Six big American companies that operate in China, including Ford and General Motors, declined to comment for this article about the Chinese practice of paying for coverage. So did the American Chamber of Commerce in Shanghai, which represents many of the biggest United States companies operating in China. None of the six companies have been accused of making the payments.
If American multinationals made off-the-books payments directly to Chinese reporters, editors or producers, rather than simply buying space or air time through media agencies, the American companies could be at risk of violating the United States Foreign Corrupt Practices Act. The law prohibits people working for American companies that operate abroad from paying bribes or making corrupt payments to foreign officials to obtain or keep business or obtain other business advantages.
It is unclear whether any Americans have been prosecuted on suspicion of paying journalists in China or elsewhere.

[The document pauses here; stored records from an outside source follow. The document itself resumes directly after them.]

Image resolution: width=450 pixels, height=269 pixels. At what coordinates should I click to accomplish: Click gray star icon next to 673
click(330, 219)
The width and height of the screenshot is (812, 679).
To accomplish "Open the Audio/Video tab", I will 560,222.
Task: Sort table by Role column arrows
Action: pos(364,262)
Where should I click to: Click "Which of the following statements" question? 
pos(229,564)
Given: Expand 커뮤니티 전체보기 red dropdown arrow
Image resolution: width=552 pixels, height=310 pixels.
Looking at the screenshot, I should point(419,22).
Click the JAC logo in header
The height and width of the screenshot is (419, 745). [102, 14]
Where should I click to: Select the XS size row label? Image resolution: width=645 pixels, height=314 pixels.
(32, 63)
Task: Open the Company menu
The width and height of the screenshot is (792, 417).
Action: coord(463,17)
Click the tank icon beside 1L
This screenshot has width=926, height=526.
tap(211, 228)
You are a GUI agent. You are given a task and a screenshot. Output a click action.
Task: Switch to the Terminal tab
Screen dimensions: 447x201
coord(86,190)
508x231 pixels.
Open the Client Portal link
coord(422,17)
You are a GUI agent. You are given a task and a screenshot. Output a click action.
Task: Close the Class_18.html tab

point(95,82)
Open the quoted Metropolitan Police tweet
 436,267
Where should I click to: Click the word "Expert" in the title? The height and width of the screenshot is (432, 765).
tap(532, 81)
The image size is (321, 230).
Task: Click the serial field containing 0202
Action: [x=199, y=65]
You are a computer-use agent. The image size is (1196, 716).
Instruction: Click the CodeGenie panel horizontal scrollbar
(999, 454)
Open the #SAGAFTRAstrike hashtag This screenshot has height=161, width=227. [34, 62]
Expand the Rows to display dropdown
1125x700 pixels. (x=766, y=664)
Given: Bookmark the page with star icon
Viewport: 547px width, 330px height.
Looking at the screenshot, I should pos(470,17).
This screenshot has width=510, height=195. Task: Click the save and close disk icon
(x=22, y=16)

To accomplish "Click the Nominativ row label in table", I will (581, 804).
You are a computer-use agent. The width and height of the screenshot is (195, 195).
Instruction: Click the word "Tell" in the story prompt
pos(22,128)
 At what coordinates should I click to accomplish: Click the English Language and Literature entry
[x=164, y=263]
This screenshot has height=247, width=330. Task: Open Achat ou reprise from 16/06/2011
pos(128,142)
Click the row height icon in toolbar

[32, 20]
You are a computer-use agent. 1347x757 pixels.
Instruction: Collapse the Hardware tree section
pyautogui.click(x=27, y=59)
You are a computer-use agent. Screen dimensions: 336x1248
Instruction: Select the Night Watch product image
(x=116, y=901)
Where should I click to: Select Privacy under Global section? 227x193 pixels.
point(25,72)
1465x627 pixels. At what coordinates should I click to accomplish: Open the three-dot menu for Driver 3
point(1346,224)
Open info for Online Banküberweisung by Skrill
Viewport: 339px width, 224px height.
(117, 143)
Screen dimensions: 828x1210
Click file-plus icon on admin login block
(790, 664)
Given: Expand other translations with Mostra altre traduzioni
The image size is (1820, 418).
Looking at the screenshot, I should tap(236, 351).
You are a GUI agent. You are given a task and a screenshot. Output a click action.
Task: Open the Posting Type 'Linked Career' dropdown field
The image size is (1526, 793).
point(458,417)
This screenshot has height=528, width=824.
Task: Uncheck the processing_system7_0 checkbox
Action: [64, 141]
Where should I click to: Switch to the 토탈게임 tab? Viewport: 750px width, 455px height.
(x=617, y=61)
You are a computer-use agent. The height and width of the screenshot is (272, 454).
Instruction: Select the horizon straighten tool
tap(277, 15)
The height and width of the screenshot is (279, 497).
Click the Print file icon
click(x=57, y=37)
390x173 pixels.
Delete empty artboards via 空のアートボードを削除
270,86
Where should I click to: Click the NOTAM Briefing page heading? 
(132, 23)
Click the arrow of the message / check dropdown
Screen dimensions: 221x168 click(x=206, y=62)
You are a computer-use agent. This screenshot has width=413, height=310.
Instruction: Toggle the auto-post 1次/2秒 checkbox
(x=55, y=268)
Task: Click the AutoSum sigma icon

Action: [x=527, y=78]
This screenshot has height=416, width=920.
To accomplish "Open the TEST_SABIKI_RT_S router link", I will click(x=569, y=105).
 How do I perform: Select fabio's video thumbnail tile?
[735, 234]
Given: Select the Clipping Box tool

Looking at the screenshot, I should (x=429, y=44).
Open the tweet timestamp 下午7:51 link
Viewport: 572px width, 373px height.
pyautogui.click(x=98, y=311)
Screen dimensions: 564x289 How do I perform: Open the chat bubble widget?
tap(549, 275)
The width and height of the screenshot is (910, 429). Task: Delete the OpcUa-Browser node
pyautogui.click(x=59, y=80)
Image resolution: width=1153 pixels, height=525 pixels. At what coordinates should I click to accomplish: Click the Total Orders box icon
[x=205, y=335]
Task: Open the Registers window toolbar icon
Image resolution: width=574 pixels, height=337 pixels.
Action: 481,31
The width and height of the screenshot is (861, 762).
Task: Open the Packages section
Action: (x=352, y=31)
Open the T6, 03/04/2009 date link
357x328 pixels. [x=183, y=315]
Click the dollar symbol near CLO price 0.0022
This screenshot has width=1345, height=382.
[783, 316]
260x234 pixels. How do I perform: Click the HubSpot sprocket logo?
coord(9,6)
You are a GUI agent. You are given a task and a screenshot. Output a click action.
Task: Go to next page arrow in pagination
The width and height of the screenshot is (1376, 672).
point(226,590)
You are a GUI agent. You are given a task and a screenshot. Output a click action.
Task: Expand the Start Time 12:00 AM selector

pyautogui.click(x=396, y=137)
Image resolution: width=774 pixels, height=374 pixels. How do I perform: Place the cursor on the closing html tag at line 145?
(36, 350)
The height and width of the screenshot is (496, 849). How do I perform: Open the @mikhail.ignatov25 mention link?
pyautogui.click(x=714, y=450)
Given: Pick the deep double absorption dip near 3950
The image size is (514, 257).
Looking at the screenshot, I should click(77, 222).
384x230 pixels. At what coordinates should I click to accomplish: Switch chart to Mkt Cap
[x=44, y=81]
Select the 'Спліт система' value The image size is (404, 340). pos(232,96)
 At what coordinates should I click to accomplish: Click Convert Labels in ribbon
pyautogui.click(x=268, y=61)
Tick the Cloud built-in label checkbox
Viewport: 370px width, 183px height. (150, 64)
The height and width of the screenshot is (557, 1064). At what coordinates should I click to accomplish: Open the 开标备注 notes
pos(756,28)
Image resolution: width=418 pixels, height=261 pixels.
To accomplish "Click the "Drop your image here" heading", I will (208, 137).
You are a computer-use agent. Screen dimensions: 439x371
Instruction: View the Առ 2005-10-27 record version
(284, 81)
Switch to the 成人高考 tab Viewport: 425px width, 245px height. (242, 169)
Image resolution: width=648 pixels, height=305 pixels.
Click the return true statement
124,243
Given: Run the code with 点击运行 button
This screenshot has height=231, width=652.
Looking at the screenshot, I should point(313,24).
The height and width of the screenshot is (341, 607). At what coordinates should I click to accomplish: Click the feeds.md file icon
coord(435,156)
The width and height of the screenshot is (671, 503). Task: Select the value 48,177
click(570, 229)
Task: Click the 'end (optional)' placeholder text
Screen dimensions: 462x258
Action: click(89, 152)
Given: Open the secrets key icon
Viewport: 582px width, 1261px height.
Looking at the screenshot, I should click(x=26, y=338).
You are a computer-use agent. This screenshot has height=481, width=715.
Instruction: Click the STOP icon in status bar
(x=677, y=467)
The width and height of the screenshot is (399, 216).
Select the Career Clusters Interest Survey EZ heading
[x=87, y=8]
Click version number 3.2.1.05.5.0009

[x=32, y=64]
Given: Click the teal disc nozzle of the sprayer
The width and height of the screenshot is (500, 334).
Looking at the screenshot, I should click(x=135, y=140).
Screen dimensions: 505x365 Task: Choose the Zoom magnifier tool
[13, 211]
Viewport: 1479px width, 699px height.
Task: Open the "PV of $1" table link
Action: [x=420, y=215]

“Journalists are considered government officials because generally all the press is government-controlled in China,” said Lesli Ligorner, a Shanghai-based lawyer at Simmons & Simmons, an international law firm. “So making an illicit payment to a journalist would be an F.C.P.A. violation.”
Such payments also violate Chinese law. China’s propaganda authorities prohibit news outlets and journalists from accepting payments to cover news conferences or to publish news. Accepting secret payments can also be prosecuted under the nation’s laws against bribery, and some cases have been. Convictions can result in prison sentences.
But so much money is sloshing around, analysts say, that enforcement is rare in China. Instead, the government occasionally issues general warnings, which go widely ignored.
Newspaper and magazine advertising departments continue to openly discuss their rates — even when a researcher making inquiries identifies herself as working for The New York Times.
“If your company’s boss wants to be shown twice, in an audience seat, for a total of five seconds, the average price is $5,000 on some popular news programs,” said Wang Limin, an account manager at Yashi Media, a Beijing agency that helps companies obtain coverage in print and broadcast media.
“If your boss wants to comment on something brief and we shoot him in a news program for 15 seconds, it would be $9,000. And if your boss wants an exclusive interview for 10 minutes, the rate is much higher.”
Gu Huini and Xu Yan contributed research.